In mid-1981 the U.S. Centers for Disease Control noticed a set of medical curiosities: an alert from Los Angeles that five previously healthy young men had come down with a rare, fatal lung infection; almost simultaneously, a dermatologist in New York saying that he had seen a cluster of unusually aggressive cases of Kaposi’s sarcoma, an obscure skin cancer. These seemingly unconnected occurrences had two things in common. First, all of the victims were sexually active gay men. Second, their maladies pointed to a catastrophically compromised immune system.

About a month after those reports, a San Francisco weekly wrote that something it called “gay men’s pneumonia” was going around. By September 1982, there was a medical name for it: acquired immunodeficiency syndrome, or AIDS. The following May, scientists identified the retrovirus that was causing it: human immunodeficiency virus. HIV. It would take longer before it became clear who was at risk, how far the disease could spread, or what needed to be done to stop it.

“At first, we thought it was gay men, and then it was intravenous drug users, and then that it was Haitians—which was a mistake,” said Anthony Fauci, who was a senior investigator at the National Institute of Allergy and Infectious Diseases (NIAID) until he became its director in 1984. As the number of cases mounted, Fauci submitted an editorial to The New England Journal of Medicine in which he warned against assuming that AIDS would stay confined to the populations in which it had first appeared. But at that point, not even scientists were ready to accept how ominous the signs were. Fauci’s article was rejected because a reviewer for the medical field’s most prestigious publication deemed it to be too alarmist. It subsequently appeared in the June 1, 1982, issue of the Annals of Internal Medicine.

Nor was the story of dying gay men getting much traction in the mainstream media. Though more than half of those stricken were residents of New York City, The New York Times wrote only three stories about AIDS in 1981 and three more in 1982—all of which went on the inside pages.

The Reagan administration responded with massive budget cuts to public-health agencies, including the Centers for Disease Control. The National Institutes of Health (NIH), the nation’s main backer of biomedical research, was also struggling with a funding squeeze.
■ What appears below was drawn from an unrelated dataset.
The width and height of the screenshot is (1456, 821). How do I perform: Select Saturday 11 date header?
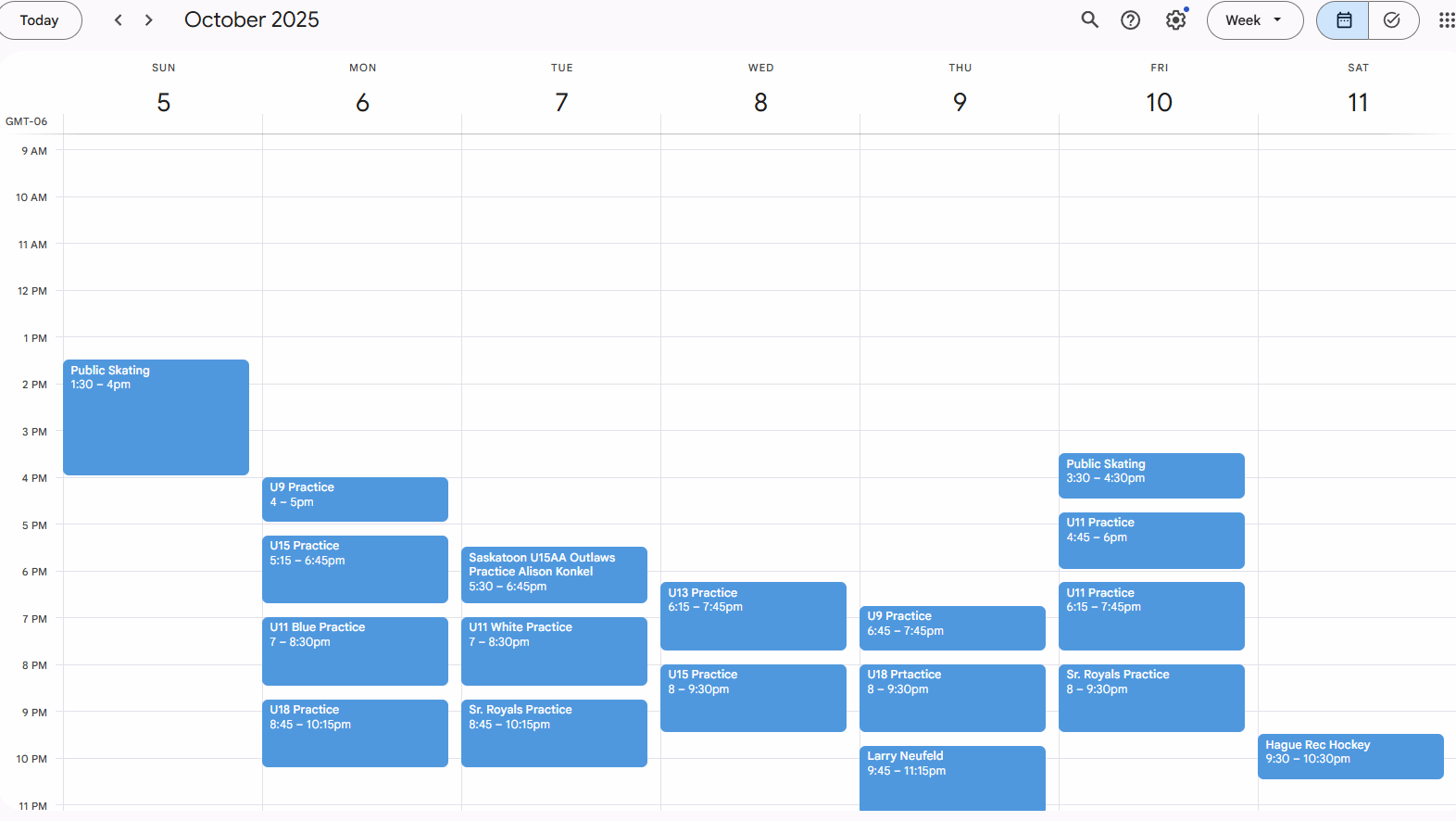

The president of the United States did not so much as publicly utter the name of the disease until September 1985. Even then, it was only because a reporter brought it up at a news conference. Not until the spring of 1987 did Reagan give a major speech about AIDS. By that time, the disease had already struck 36,058 Americans, of whom 20,849 had died.

The Reagan administration’s unwillingness to recognize and confront the AIDS epidemic has gone down in history as one of the deepest and most enduring scars on its legacy. What wasn’t known at the time was that, as the death toll mounted, a pitched battle ensued within the Reagan White House—and within the Reagan family—as First Lady Nancy Reagan and her son, Ron, tried to shake the president out of his complacency. It was a battle that pitted the two of them and a handful of allies against his hard-right advisers, who believed that AIDS should be dealt with as a moral and religious challenge, rather than a health crisis.